How many fossils does it take to accurately train an image-based AI algorithm? According to a new study co-authored by Bruce MacFadden , UF Distinguished Professor Emeritus and retired curator of vertebrate paleontology at the Florida Museum of Natural History, the answer is somewhere around 250. This number is much lower than the amount scientists previously thought was needed.
This is a new spin on an old question that paleontologists have contended with for years. The amount of information that can be gleaned from a single fossil is limited to a few bare facts. If they’re lucky, paleontologists can determine the identity of the organism it belonged to, what it would have looked like, and the age and size of the organism when it died. They can often determine the age of the fossil and the types of environmental conditions that led to its preservation.
Answering most other questions with a scientifically acceptable degree of certainty requires multiple fossils from the same species. Preferably, these fossils should also be of the same type; the skull of one individual compared to the sternum of another won’t yield much useful information.
Despite depictions in popular media of paleontologists unearthing perfectly preserved, fully articulated skeletons, the reality is that most of what anyone ever finds are bits and pieces. This is especially true of paleontologists who study things like vertebrates — organisms with a backbone — that have a patchy fossil record.
“Vertebrates have over 200 bones in their skeleton, and you’ll almost never find one that’s complete, or even nearly so” MacFadden said.

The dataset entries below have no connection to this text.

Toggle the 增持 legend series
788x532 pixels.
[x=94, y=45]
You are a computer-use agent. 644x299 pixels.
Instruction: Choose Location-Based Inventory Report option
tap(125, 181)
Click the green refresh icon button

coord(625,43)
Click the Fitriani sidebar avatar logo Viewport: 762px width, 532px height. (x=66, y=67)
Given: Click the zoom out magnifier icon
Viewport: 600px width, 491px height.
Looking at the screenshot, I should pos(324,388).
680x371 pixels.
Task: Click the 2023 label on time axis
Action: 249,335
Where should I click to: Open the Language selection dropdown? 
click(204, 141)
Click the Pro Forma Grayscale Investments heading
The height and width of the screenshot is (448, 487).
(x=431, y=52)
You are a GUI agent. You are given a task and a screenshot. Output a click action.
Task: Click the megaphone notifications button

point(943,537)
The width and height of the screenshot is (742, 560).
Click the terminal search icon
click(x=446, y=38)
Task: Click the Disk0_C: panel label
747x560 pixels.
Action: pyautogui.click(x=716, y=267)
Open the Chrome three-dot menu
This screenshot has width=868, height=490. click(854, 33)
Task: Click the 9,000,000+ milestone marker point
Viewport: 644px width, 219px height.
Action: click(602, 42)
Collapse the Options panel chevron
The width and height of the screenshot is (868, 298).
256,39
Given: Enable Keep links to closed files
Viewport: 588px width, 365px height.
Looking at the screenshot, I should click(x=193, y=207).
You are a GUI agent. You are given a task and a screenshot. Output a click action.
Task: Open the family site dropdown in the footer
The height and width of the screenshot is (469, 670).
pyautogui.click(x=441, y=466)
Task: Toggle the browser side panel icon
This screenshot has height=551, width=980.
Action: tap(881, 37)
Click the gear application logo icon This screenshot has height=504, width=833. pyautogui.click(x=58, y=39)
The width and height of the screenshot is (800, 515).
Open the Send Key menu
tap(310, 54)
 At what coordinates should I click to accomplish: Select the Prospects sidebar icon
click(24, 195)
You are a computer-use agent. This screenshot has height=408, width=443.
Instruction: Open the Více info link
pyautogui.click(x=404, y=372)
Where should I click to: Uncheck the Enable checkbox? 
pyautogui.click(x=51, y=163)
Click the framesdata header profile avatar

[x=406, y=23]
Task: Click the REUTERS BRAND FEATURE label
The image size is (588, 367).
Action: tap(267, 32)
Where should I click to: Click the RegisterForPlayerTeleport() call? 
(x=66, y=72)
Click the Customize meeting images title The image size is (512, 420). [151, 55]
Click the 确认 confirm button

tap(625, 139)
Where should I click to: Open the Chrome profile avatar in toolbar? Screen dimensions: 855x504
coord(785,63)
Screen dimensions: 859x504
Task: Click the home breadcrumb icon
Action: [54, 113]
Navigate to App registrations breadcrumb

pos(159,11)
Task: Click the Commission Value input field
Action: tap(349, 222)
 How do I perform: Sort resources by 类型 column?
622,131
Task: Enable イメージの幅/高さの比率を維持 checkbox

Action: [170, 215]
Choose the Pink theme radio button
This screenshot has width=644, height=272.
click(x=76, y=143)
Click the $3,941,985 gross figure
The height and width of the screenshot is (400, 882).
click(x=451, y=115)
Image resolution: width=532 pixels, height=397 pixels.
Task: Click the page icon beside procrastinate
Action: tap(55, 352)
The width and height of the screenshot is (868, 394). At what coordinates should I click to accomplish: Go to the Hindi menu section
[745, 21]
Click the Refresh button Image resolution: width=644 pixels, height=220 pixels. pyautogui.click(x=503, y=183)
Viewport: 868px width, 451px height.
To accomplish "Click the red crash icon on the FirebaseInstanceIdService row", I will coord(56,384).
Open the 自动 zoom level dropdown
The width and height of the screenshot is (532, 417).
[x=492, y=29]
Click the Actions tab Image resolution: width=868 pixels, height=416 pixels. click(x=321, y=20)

The fossil fragments that paleontologists take back to the lab are problematic, because even if they find two or more of the same type of bone or teeth from the same species, the chances that they morphologically overlap enough to be useful is low. On top of that, identifying all of these fragments is hard and sometimes impossible, even for trained professionals. And because most of the fossils have fallen to pieces, there are a lot more of them to identify than there would have been otherwise. Ask a paleontologist about the most time-consuming aspects of their job, and they’ll add species identification, particularly of broken fragments, near the top of their list.
At the Florida Museum, the vertebrate fossil collection includes more than one million specimens, including hundreds of bags packed with fossil-rich sand waiting to be sieved, sorted, identified and analyzed.
“Within a bag of sediment, there can be thousands of small vertebrate fossil fragments, like tiny shark teeth and fish spines,” MacFadden said.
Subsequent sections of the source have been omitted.